In MySQL this can be done like this:

select salespeople.name,
       -- find max deal size for this salesperson
       ( select max(amount) as amount from all_sales
         where all_sales.salesperson_id = salespeople.id
       )
       as amount,
       -- find customer for this max size
       ( select customer_name
         from all_sales where all_sales.salesperson_id = salespeople.id
         and all_sales.amount =
              -- the max size, again
              ( select max(amount) as amount from all_sales
                where all_sales.salesperson_id = salespeople.id
              )
       )
       as customer_name
from
salespeople;

That calculates the max size twice per salesperson, once in the first
subquery and once in the second, which is inefficient.
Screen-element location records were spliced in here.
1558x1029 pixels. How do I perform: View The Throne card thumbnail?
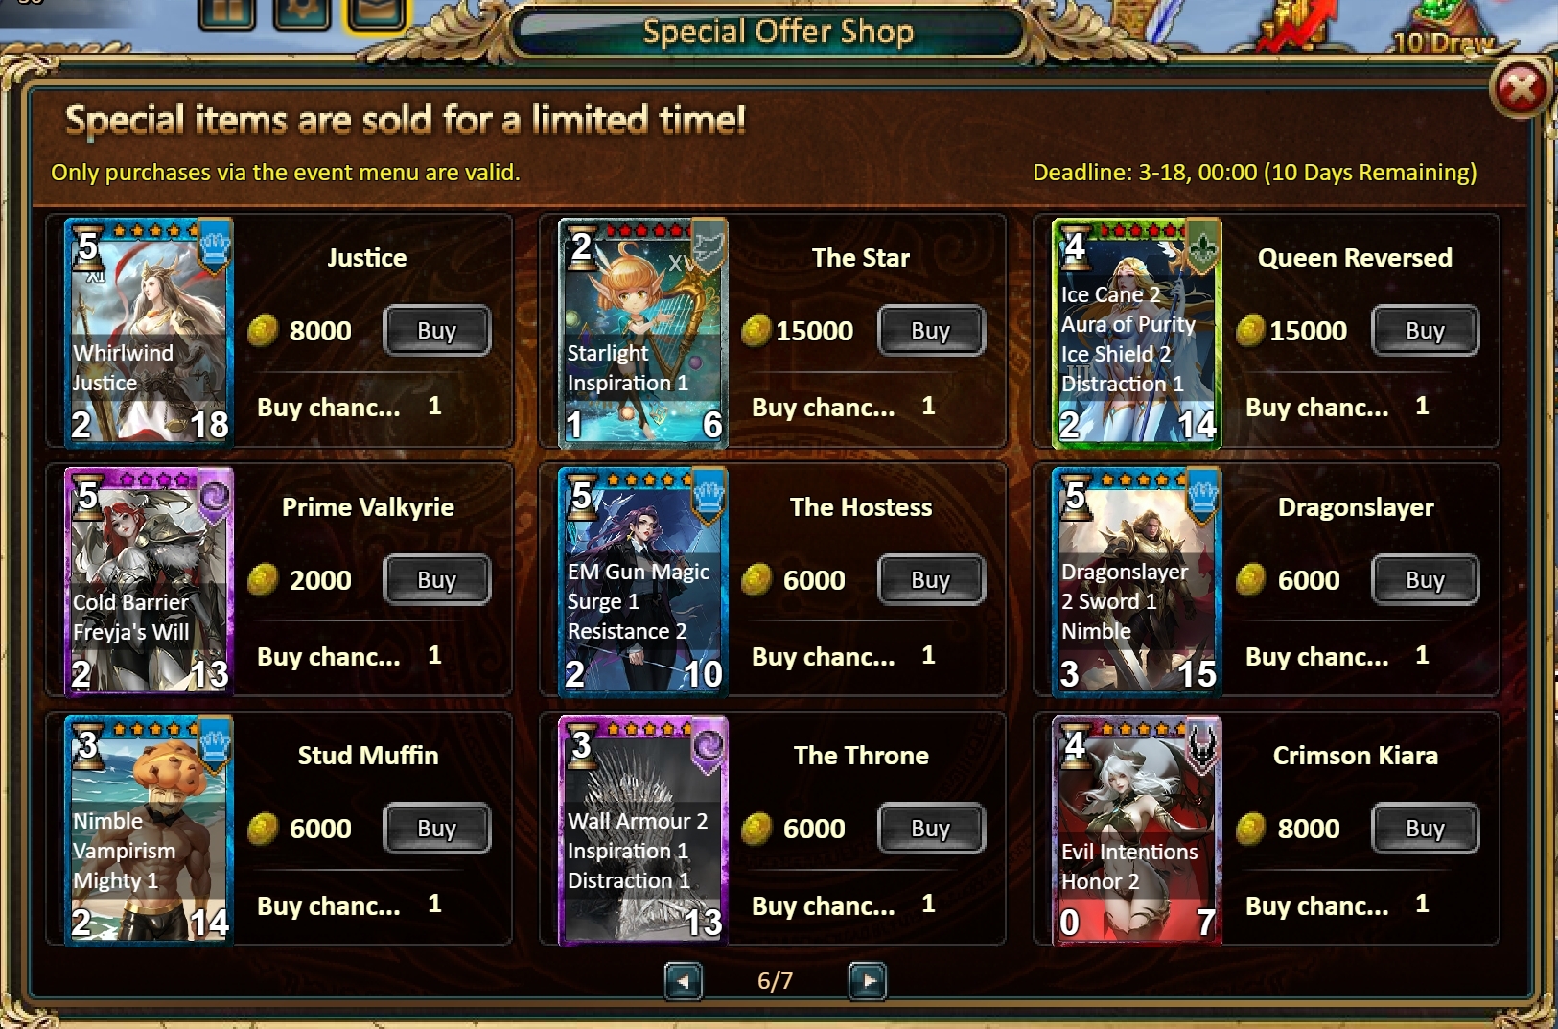[x=643, y=830]
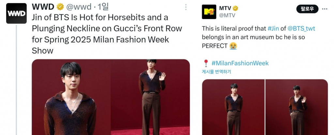Open the #Jin hashtag
Viewport: 334px width, 135px height.
[x=273, y=29]
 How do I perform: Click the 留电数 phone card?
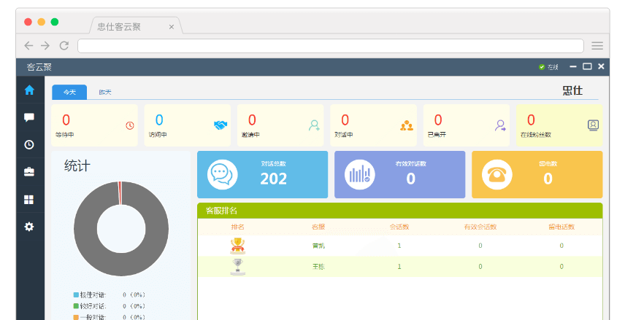[x=537, y=175]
We would like
to calculate it once per salesperson and "cache" it.

Usually to cache results we can use a derived table, so we try:

select salespeople.name,
       max_sale.amount,
       customer_of_max_sale.customer_name
from
salespeople,
-- calculate max size and cache it in transient tmp table "max_sale"
( select max(amount) as amount from all_sales
  where all_sales.salesperson_id = salespeople.id
)
as max_sale,
-- find customer, reusing cached max size
( select customer_name
  from all_sales where all_sales.salesperson_id = salespeople.id
  and all_sales.amount =
  -- the cached max size
  max_sale.amount
)
as customer_of_max_sale;

This is illegal in SQL92 because a derived table cannot depend on
other tables in the same FROM clause (it has to be constant over the
query's duration).
In SQL99 it becomes legal if one adds the keyword LATERAL:

select salespeople.name,
       max_sale.amount,
       customer_of_max_sale.customer_name
from
salespeople,
-- calculate max size and cache it in transient tmp table "max_sale"
LATERAL
( select max(amount) as amount from all_sales
  where all_sales.salesperson_id = salespeople.id
)
as max_sale,
-- find customer, reusing cached max size
LATERAL
( select customer_name
  from all_sales where all_sales.salesperson_id = salespeople.id
  and all_sales.amount = max_sale.amount
)
as customer_of_max_sale;

which means "this derived table depends on previous tables on its
side" (which are... lateral).

2) Second approach: another solution to achieve our goal could be:

select salespeople.name,
       -- find max size and customer in one go
       ( select amount, customer_name from all_sales
         where all_sales.salesperson_id = salespeople.id
         order by amount desc limit 1
       )
from
salespeople;

it is efficient but illegal as a subquery in the SELECT list may not
return more than one column, in SQL.

We can rewrite to a derived table, which can have two columns:

select salespeople.name, max_sale.amount, max_sale.customer_name
from
salespeople,
-- find max size and customer in one go
( select amount, customer_name from all_sales
  where all_sales.salesperson_id = salespeople.id
  order by amount desc limit 1
)
as max_sale;

but then our derived table is dependent on the salespeople table,
which requires support for LATERAL.

In short, LATERAL is the efficient solution to all drawbacks in the
two tried approaches.

F-1 Support LATERAL keyword, reserved in SQL:99, in front of a derived table's
definition. A derived table with a LATERAL keyword can only occur in FROM,
either in the comma-separated list of tables, or inside a JOIN part:
SELECT ... FROM
t1, ...,
LATERAL (SELECT ... WHERE t1.a=...) AS alias,
t2 LEFT JOIN (t3 JOIN LATERAL (SELECT ...) AS alias2 ON ...) ON ...;
There can be several derived tables with a LATERAL keyword for each.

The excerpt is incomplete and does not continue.